A mediados de los ochenta, el propio Ichikawa realizó una segunda versión de la película, esta vez con fotografía en color —rodada en escenarios naturales en Thailandia—, y sonido dolby, menos naturalista y más esteticista que su predecesora, óbviamente por motivos comerciales.
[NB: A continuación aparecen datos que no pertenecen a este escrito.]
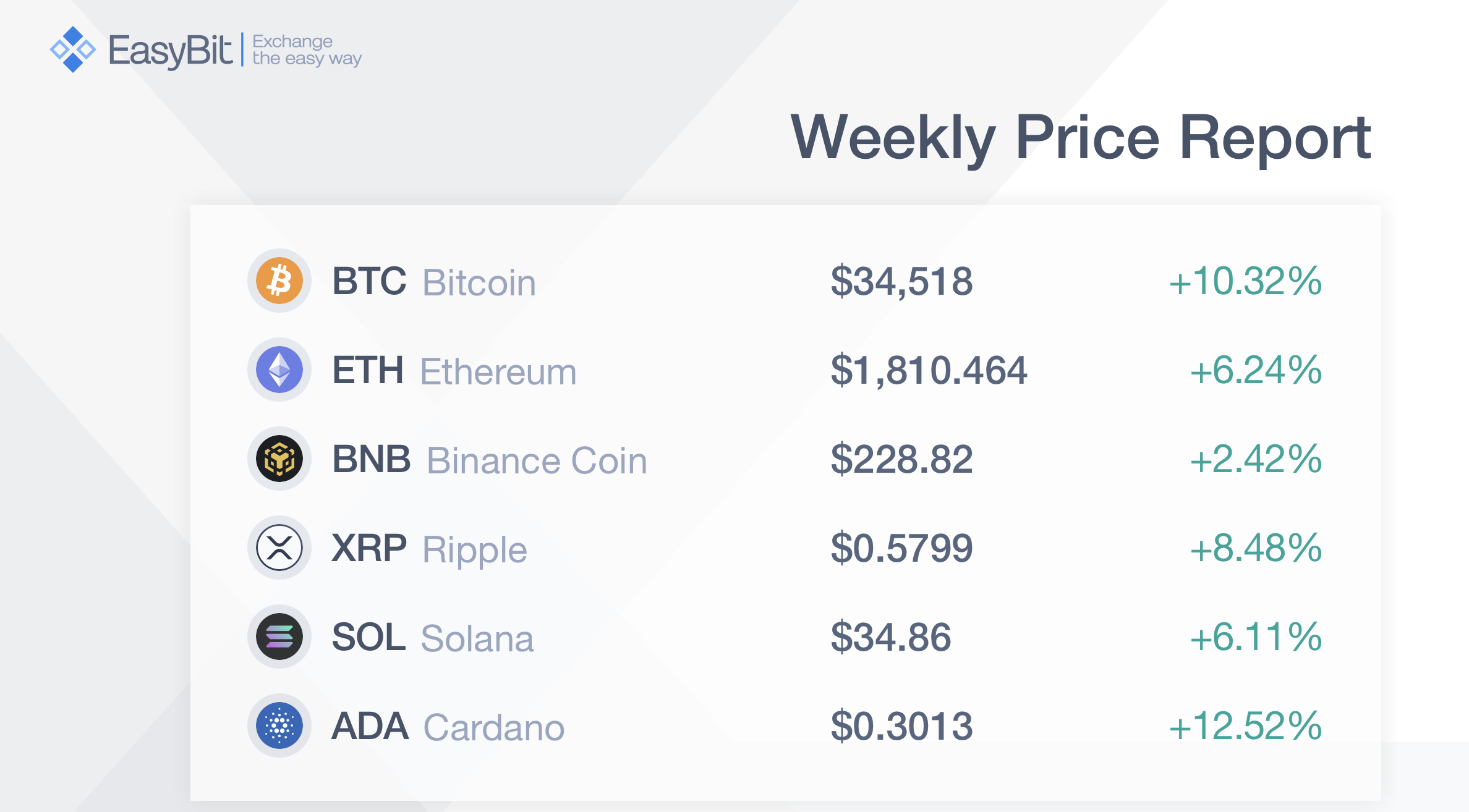
Task: Select the Cardano change +12.52%
Action: click(x=1245, y=726)
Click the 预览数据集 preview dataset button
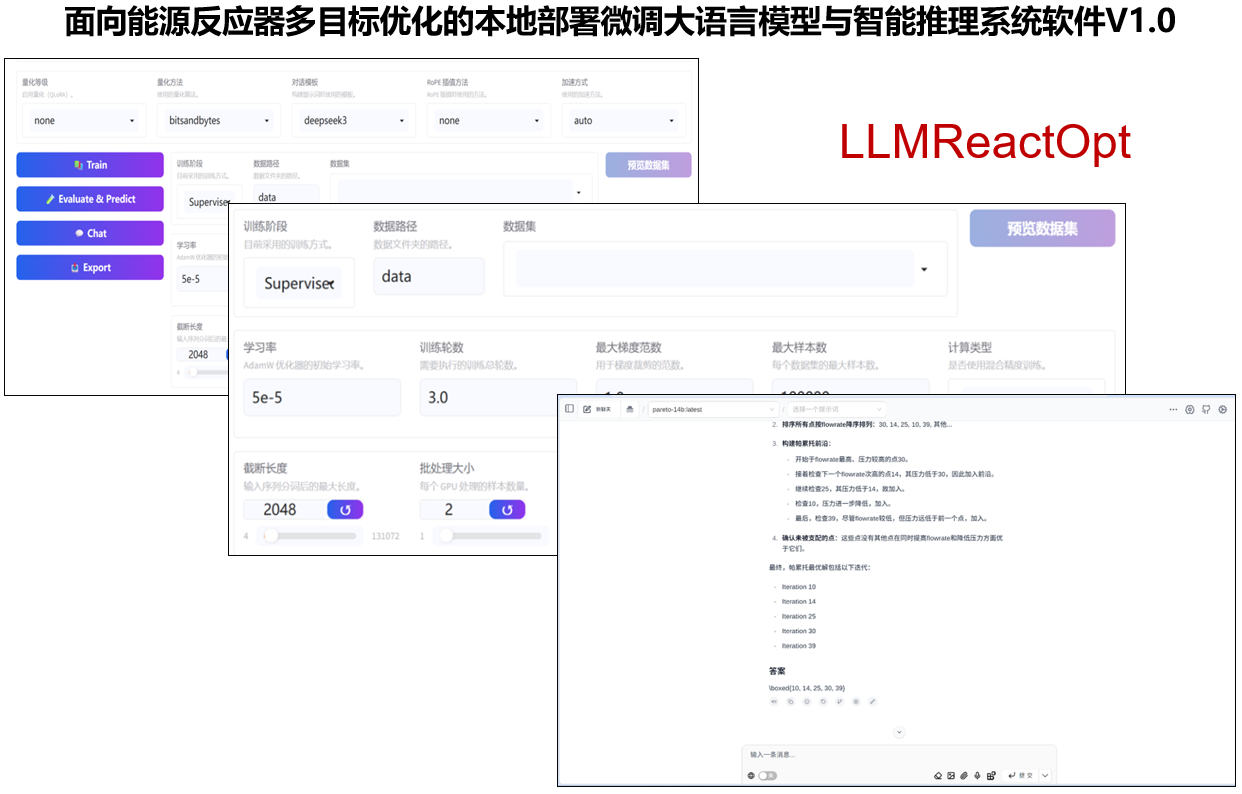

El auto-remake se convirtió, como era de esperar, en uno de los films más taquilleros del cine japonés, pero cabe decir que, aunque su apariencia es más espectacular, no está a la altura de la versión original de 1956 rodada en blanco y negro, que cuenta con el  talento musical del compositor Akira Ifukube y la exquisita labor del director de fotografía Minoru Yokoyama: «Cuando ahora vemos la versión de 1956 de El arpa birmana evocamos esos rostros de hombres y mujeres, captados por el director durante la escasa semana en que pudo rodar en el lugar: rostros curtidos por el sol, de mirada limpia y profunda, resignados ante la inevitable intrusión de los extranjeros en su tierra. En un decorado despojado, de un blanco y negro polvoriento y calcinado, como los caminos de Birmania, la tierra manchada de sangre de Birmania. Y recordamos las palabras de Mizushima: ¿Por qué tanta destrucción ha caído sobre la tierra? Entonces una luz, iluminó mi pensamiento: ningún pensamiento humano puede dar respuesta a una pregunta inhumana» (1).
 
Silvia Rins      
 


(1) Silvia Rins, Las grandes películas asiáticas. Espiritualidad, violencia y erotismo en el cine oriental, Ediciones JC, Madrid, 2007.